The "mineral imperative" has become a cornerstone of 21st‑century economics, with four traditional forces—population growth, urbanisation, electrification and digitalisation—already pushing demand for copper, steel, aluminium and rare‑earth elements beyond historic levels. Analysts now estimate that to keep pace with current development trajectories, global metal production must roughly double within the next thirty years, a figure that swells further when net‑zero targets are fully pursued. This surge is not merely a statistical artifact; it translates into massive infrastructure projects, from gigawatt‑scale wind farms to data‑centre clusters, each anchored by a dense lattice of extracted resources.

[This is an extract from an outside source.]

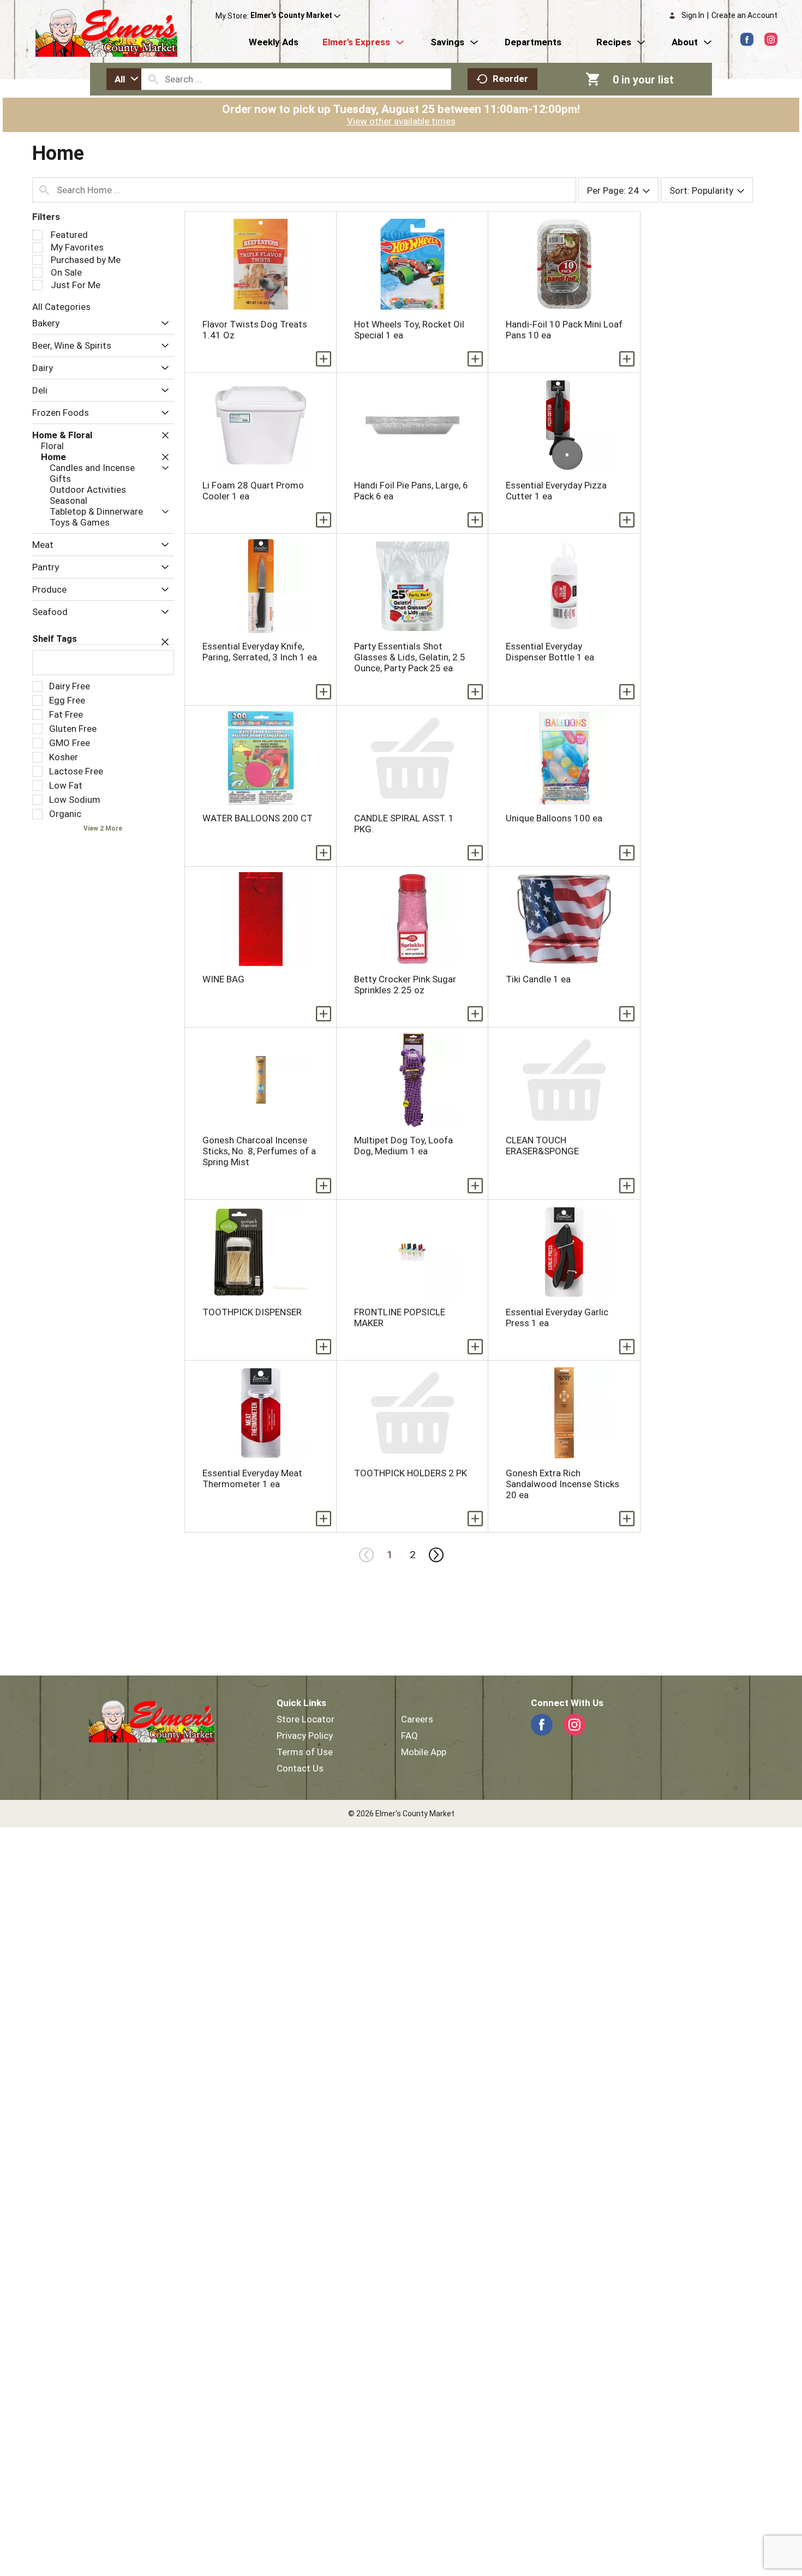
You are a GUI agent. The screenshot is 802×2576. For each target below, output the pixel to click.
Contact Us (300, 1768)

A new, potent catalyst has entered the equation: modern warfare. Advanced weapons systems—hypersonic missiles, autonomous drones, precision‑guided munitions—rely heavily on the same high‑performance alloys, permanent‑magnet rare‑earths, and specialty metals that power electric vehicles and AI hardware. A single Tomahawk cruise missile, for example, can contain over ten kilograms of silver and significant quantities of tungsten, tantalum and heavy rare‑earths. When scaled to the thousands of missiles and drones deployed in recent conflicts, the mineral drain rivals that of entire renewable‑energy supply chains, creating sudden, high‑intensity spikes in demand for already constrained commodities.

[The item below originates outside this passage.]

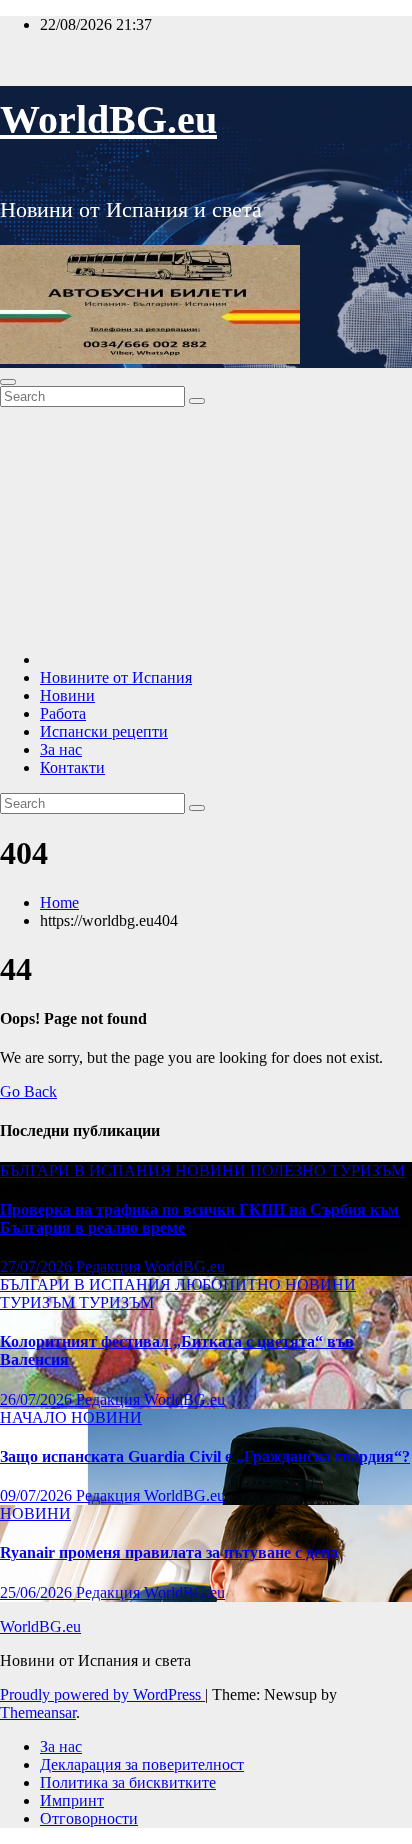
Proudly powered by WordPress (102, 1694)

The convergence of civilian and military mineral needs forces policymakers and industry leaders to rethink supply‑chain resilience. Traditional demand models used by multilateral lenders omit defence consumption, leaving strategic stockpiles woefully undersized for a protracted high‑tech war. Initiatives such as the United States' $12 billion Project Vault aim to buffer critical‑mineral supplies, but the scale of required reserves—covering rare‑earths, battery metals and semiconductor inputs—far exceeds current allocations. Integrating defence‑driven demand into long‑term forecasting is essential to avoid bottlenecks that could stall both climate‑focused investments and national security capabilities.